(Data excerpts Opens)

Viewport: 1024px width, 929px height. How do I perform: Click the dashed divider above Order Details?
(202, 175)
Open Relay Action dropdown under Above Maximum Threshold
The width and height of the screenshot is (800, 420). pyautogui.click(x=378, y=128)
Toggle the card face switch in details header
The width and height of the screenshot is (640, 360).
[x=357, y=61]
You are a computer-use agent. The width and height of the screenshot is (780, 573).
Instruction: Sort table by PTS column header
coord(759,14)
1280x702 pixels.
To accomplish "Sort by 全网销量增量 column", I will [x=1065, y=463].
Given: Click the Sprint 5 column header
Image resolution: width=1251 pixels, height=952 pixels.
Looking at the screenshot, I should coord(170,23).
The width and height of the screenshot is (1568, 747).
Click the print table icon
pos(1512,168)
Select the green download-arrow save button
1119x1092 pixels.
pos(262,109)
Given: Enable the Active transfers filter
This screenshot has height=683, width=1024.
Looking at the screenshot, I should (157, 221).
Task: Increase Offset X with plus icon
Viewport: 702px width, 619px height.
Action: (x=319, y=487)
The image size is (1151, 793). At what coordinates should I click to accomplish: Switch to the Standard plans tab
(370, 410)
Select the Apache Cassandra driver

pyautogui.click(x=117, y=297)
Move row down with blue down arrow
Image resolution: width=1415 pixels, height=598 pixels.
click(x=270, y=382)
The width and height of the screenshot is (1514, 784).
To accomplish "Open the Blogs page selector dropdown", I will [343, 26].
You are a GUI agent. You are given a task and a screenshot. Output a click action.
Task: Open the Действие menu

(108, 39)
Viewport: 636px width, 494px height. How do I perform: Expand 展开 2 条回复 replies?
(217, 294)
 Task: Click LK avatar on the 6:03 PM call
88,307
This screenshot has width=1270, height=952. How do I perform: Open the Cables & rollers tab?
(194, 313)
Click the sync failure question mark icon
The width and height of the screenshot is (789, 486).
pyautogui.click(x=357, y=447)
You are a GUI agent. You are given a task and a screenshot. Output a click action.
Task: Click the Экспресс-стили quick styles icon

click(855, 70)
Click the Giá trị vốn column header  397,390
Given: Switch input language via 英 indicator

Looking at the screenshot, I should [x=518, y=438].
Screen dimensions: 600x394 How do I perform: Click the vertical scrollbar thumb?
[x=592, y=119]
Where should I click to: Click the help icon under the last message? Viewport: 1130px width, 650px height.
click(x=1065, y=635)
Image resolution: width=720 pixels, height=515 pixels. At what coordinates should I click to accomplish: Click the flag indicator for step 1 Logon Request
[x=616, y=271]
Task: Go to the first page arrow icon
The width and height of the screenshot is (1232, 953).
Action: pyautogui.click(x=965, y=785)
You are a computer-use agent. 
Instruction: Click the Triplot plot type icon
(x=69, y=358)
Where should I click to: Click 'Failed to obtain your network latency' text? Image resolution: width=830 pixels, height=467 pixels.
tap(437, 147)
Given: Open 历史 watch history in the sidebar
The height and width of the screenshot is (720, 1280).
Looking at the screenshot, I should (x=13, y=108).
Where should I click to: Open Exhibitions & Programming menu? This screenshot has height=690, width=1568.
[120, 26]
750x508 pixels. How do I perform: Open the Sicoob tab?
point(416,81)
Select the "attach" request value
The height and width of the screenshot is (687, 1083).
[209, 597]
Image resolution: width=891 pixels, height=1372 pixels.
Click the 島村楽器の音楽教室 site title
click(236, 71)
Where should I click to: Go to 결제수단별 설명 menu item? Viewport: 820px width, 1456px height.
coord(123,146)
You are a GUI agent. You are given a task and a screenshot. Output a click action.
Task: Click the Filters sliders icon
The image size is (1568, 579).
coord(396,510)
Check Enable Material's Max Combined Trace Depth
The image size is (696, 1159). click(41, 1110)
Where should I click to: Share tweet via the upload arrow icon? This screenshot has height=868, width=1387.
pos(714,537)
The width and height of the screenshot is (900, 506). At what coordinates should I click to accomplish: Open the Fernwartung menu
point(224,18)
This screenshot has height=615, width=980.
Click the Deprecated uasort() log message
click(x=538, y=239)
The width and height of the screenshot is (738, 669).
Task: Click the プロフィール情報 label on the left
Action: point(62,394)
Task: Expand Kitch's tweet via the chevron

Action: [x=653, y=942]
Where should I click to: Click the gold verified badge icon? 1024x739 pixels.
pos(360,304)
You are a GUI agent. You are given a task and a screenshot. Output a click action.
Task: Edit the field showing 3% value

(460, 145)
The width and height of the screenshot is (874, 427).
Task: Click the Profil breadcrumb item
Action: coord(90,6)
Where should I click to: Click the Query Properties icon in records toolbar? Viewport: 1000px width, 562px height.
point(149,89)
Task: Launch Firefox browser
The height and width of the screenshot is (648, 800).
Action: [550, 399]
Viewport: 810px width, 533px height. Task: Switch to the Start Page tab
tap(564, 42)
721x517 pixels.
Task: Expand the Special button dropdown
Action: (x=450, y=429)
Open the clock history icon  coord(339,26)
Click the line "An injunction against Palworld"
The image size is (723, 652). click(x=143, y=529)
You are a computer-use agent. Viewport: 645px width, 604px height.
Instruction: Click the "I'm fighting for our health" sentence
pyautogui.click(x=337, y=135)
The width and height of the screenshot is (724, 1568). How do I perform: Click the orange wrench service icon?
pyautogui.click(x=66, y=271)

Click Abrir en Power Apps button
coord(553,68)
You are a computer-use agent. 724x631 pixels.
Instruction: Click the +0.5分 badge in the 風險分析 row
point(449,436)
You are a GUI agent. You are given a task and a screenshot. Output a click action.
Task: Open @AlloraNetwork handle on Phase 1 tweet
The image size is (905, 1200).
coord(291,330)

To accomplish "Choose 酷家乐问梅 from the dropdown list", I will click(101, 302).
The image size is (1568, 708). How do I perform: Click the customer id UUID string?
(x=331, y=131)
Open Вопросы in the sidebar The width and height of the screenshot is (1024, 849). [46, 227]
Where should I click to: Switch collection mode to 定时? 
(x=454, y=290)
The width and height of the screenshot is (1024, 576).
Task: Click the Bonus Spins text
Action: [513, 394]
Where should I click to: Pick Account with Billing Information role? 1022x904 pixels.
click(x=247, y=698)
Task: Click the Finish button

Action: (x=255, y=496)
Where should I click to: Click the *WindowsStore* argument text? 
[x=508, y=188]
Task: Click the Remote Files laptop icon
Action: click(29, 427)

(Data excerpts Closes)

Required action:
Repeat the data in its entirety, word for word.

Written solution:
Viewport: 1024px width, 929px height. How do I perform: Click the dashed divider above Order Details?
(202, 175)
Open Relay Action dropdown under Above Maximum Threshold
The width and height of the screenshot is (800, 420). pyautogui.click(x=378, y=128)
Toggle the card face switch in details header
The width and height of the screenshot is (640, 360).
[x=357, y=61]
You are a computer-use agent. The width and height of the screenshot is (780, 573).
Instruction: Sort table by PTS column header
coord(759,14)
1280x702 pixels.
To accomplish "Sort by 全网销量增量 column", I will [x=1065, y=463].
Given: Click the Sprint 5 column header
Image resolution: width=1251 pixels, height=952 pixels.
Looking at the screenshot, I should coord(170,23).
The width and height of the screenshot is (1568, 747).
Click the print table icon
pos(1512,168)
Select the green download-arrow save button
1119x1092 pixels.
pos(262,109)
Given: Enable the Active transfers filter
This screenshot has height=683, width=1024.
Looking at the screenshot, I should (157, 221).
Task: Increase Offset X with plus icon
Viewport: 702px width, 619px height.
Action: (x=319, y=487)
The image size is (1151, 793). At what coordinates should I click to accomplish: Switch to the Standard plans tab
(370, 410)
Select the Apache Cassandra driver

pyautogui.click(x=117, y=297)
Move row down with blue down arrow
Image resolution: width=1415 pixels, height=598 pixels.
click(x=270, y=382)
The width and height of the screenshot is (1514, 784).
To accomplish "Open the Blogs page selector dropdown", I will [343, 26].
You are a GUI agent. You are given a task and a screenshot. Output a click action.
Task: Open the Действие menu

(108, 39)
Viewport: 636px width, 494px height. How do I perform: Expand 展开 2 条回复 replies?
(217, 294)
 Task: Click LK avatar on the 6:03 PM call
88,307
This screenshot has width=1270, height=952. How do I perform: Open the Cables & rollers tab?
(194, 313)
Click the sync failure question mark icon
The width and height of the screenshot is (789, 486).
pyautogui.click(x=357, y=447)
You are a GUI agent. You are given a task and a screenshot. Output a click action.
Task: Click the Экспресс-стили quick styles icon

click(855, 70)
Click the Giá trị vốn column header  397,390
Given: Switch input language via 英 indicator

Looking at the screenshot, I should [x=518, y=438].
Screen dimensions: 600x394 How do I perform: Click the vertical scrollbar thumb?
[x=592, y=119]
Where should I click to: Click the help icon under the last message? Viewport: 1130px width, 650px height.
click(x=1065, y=635)
Image resolution: width=720 pixels, height=515 pixels. At what coordinates should I click to accomplish: Click the flag indicator for step 1 Logon Request
[x=616, y=271]
Task: Go to the first page arrow icon
The width and height of the screenshot is (1232, 953).
Action: pyautogui.click(x=965, y=785)
You are a computer-use agent. 
Instruction: Click the Triplot plot type icon
(x=69, y=358)
Where should I click to: Click 'Failed to obtain your network latency' text? Image resolution: width=830 pixels, height=467 pixels.
tap(437, 147)
Given: Open 历史 watch history in the sidebar
The height and width of the screenshot is (720, 1280).
Looking at the screenshot, I should (x=13, y=108).
Where should I click to: Open Exhibitions & Programming menu? This screenshot has height=690, width=1568.
[120, 26]
750x508 pixels. How do I perform: Open the Sicoob tab?
point(416,81)
Select the "attach" request value
The height and width of the screenshot is (687, 1083).
[209, 597]
Image resolution: width=891 pixels, height=1372 pixels.
Click the 島村楽器の音楽教室 site title
click(236, 71)
Where should I click to: Go to 결제수단별 설명 menu item? Viewport: 820px width, 1456px height.
coord(123,146)
You are a GUI agent. You are given a task and a screenshot. Output a click action.
Task: Click the Filters sliders icon
The image size is (1568, 579).
coord(396,510)
Check Enable Material's Max Combined Trace Depth
The image size is (696, 1159). click(41, 1110)
Where should I click to: Share tweet via the upload arrow icon? This screenshot has height=868, width=1387.
pos(714,537)
The width and height of the screenshot is (900, 506). At what coordinates should I click to accomplish: Open the Fernwartung menu
point(224,18)
This screenshot has height=615, width=980.
Click the Deprecated uasort() log message
click(x=538, y=239)
The width and height of the screenshot is (738, 669).
Task: Click the プロフィール情報 label on the left
Action: point(62,394)
Task: Expand Kitch's tweet via the chevron

Action: [x=653, y=942]
Where should I click to: Click the gold verified badge icon? 1024x739 pixels.
pos(360,304)
You are a GUI agent. You are given a task and a screenshot. Output a click action.
Task: Edit the field showing 3% value

(460, 145)
The width and height of the screenshot is (874, 427).
Task: Click the Profil breadcrumb item
Action: coord(90,6)
Where should I click to: Click the Query Properties icon in records toolbar? Viewport: 1000px width, 562px height.
point(149,89)
Task: Launch Firefox browser
The height and width of the screenshot is (648, 800).
Action: [550, 399]
Viewport: 810px width, 533px height. Task: Switch to the Start Page tab
tap(564, 42)
721x517 pixels.
Task: Expand the Special button dropdown
Action: (x=450, y=429)
Open the clock history icon  coord(339,26)
Click the line "An injunction against Palworld"
The image size is (723, 652). click(x=143, y=529)
You are a computer-use agent. Viewport: 645px width, 604px height.
Instruction: Click the "I'm fighting for our health" sentence
pyautogui.click(x=337, y=135)
The width and height of the screenshot is (724, 1568). How do I perform: Click the orange wrench service icon?
pyautogui.click(x=66, y=271)

Click Abrir en Power Apps button
coord(553,68)
You are a computer-use agent. 724x631 pixels.
Instruction: Click the +0.5分 badge in the 風險分析 row
point(449,436)
You are a GUI agent. You are given a task and a screenshot. Output a click action.
Task: Open @AlloraNetwork handle on Phase 1 tweet
The image size is (905, 1200).
coord(291,330)

To accomplish "Choose 酷家乐问梅 from the dropdown list", I will click(101, 302).
The image size is (1568, 708). How do I perform: Click the customer id UUID string?
(x=331, y=131)
Open Вопросы in the sidebar The width and height of the screenshot is (1024, 849). [46, 227]
Where should I click to: Switch collection mode to 定时? 
(x=454, y=290)
The width and height of the screenshot is (1024, 576).
Task: Click the Bonus Spins text
Action: [513, 394]
Where should I click to: Pick Account with Billing Information role? 1022x904 pixels.
click(x=247, y=698)
Task: Click the Finish button

Action: (x=255, y=496)
Where should I click to: Click the *WindowsStore* argument text? 
[x=508, y=188]
Task: Click the Remote Files laptop icon
Action: click(29, 427)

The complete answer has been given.